Sunday, December 16, 2007
Juarez Reflection: Like Chocolate and Venom
"Immediately, the boy's father exclaimed, 'I do believe; help me in my unbelief!'" (Mk 9.24 NIV)
I am laying in my chilly uninsulated room in the barrios of Mexico. The glow of the small propane heater, set next to my bed, creates lingering shadows upon the darkened walls. I am reflecting on the happenings of the day, thankful that it is ending in the same way it began: I am pleading with God. I am asking him for hope, encouragement, strength, wisdom…joy. I believe that somewhere between His grace and my complete unworthiness He has given me grace to be free; freedom to be His son with no qualms or questions. Though all of my being cannot accept this reality, I choose to believe it. I choose to believe for I have no other hope.

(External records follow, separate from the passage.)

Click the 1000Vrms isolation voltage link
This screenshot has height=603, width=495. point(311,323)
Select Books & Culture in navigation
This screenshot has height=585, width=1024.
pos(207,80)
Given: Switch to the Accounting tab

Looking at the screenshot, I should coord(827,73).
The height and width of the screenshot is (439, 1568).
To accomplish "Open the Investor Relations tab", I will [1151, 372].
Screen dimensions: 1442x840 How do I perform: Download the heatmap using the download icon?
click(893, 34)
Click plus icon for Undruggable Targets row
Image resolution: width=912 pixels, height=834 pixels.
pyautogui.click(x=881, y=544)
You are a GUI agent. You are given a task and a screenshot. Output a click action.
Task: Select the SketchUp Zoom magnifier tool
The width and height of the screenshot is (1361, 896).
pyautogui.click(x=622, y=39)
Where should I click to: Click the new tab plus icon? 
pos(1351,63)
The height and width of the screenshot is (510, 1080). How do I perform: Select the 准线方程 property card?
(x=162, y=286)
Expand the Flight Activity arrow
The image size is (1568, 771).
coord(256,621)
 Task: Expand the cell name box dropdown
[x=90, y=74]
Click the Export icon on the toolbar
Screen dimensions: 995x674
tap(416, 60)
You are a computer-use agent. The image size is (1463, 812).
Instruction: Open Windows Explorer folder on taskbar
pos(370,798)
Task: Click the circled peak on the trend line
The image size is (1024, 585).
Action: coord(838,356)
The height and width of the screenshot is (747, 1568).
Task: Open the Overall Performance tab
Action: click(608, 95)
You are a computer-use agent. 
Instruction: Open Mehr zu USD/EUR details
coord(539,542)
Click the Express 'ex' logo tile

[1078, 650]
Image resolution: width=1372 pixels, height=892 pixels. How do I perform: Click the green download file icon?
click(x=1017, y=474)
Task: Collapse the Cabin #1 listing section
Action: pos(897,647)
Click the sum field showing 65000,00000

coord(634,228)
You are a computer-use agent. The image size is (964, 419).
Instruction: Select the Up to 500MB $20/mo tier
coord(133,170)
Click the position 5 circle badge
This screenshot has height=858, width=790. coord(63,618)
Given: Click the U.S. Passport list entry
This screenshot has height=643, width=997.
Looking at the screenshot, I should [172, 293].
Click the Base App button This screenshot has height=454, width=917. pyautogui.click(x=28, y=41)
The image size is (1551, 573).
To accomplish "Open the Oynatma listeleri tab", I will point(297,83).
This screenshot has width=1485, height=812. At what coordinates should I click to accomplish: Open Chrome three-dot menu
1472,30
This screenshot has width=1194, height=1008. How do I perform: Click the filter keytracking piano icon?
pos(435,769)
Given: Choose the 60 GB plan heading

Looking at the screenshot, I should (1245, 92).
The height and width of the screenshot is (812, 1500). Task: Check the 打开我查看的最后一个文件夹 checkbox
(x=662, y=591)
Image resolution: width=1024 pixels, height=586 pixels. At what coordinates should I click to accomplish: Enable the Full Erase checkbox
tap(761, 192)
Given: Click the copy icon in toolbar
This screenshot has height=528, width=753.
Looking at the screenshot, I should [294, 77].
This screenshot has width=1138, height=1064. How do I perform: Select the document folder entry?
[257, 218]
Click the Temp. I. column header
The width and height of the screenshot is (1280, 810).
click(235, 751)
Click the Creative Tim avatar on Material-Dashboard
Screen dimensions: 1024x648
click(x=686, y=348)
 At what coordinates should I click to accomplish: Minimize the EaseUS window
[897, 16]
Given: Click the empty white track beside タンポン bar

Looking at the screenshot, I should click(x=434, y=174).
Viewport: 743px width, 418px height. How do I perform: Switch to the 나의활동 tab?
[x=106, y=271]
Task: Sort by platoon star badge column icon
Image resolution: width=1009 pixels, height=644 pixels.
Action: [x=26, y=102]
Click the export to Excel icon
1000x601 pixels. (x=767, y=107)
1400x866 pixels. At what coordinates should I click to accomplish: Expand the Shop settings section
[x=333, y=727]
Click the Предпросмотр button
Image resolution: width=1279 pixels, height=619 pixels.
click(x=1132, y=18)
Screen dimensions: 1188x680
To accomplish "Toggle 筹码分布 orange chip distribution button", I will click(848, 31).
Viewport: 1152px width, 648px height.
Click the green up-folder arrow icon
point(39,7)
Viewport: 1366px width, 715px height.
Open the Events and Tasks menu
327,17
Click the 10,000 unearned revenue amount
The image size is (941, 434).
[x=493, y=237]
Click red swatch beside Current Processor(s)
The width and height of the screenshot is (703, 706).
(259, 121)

One shadow, dances off the wall reminding me of the vehicle I drove into a ditch this morning causing me to be at the whim of angry neighbors and a vacationing Youthworks! staff. Another, flickers with the event of community contacts standing me up even after I drove a half hour to meet them with presents and baked goods. Still another, displays the bleak hopelessness of the Woman's shelter I visited, and it tells of the ever growing helplessness I feel when I think upon the dim futures of the children I played with. Still another, reminds me of the stuck valve on the propane tank I assumed was shut and began loosening in our living room. The tank, after a frantic run outside by one of the Youthworks! staff, thankfully spewed the deadly fumes into the air instead of toward the stove someone was using. And still another, reminds me of the team tensions and frustrations between our very eclectic group and our aggravating recent interactions with the community. And one more reminds me…and still one more relates…and yet another tells me…
These dancing shadows creep ever closer to my flickering light, swaying and moving with a sultry toxic message – as of venom yet sweet as chocolate. There I lay, cradled close to the last security of the dimming light, ever aware of the advancing dark, and pray:
"I choose to believe! Overcome the black night of this unbelief!"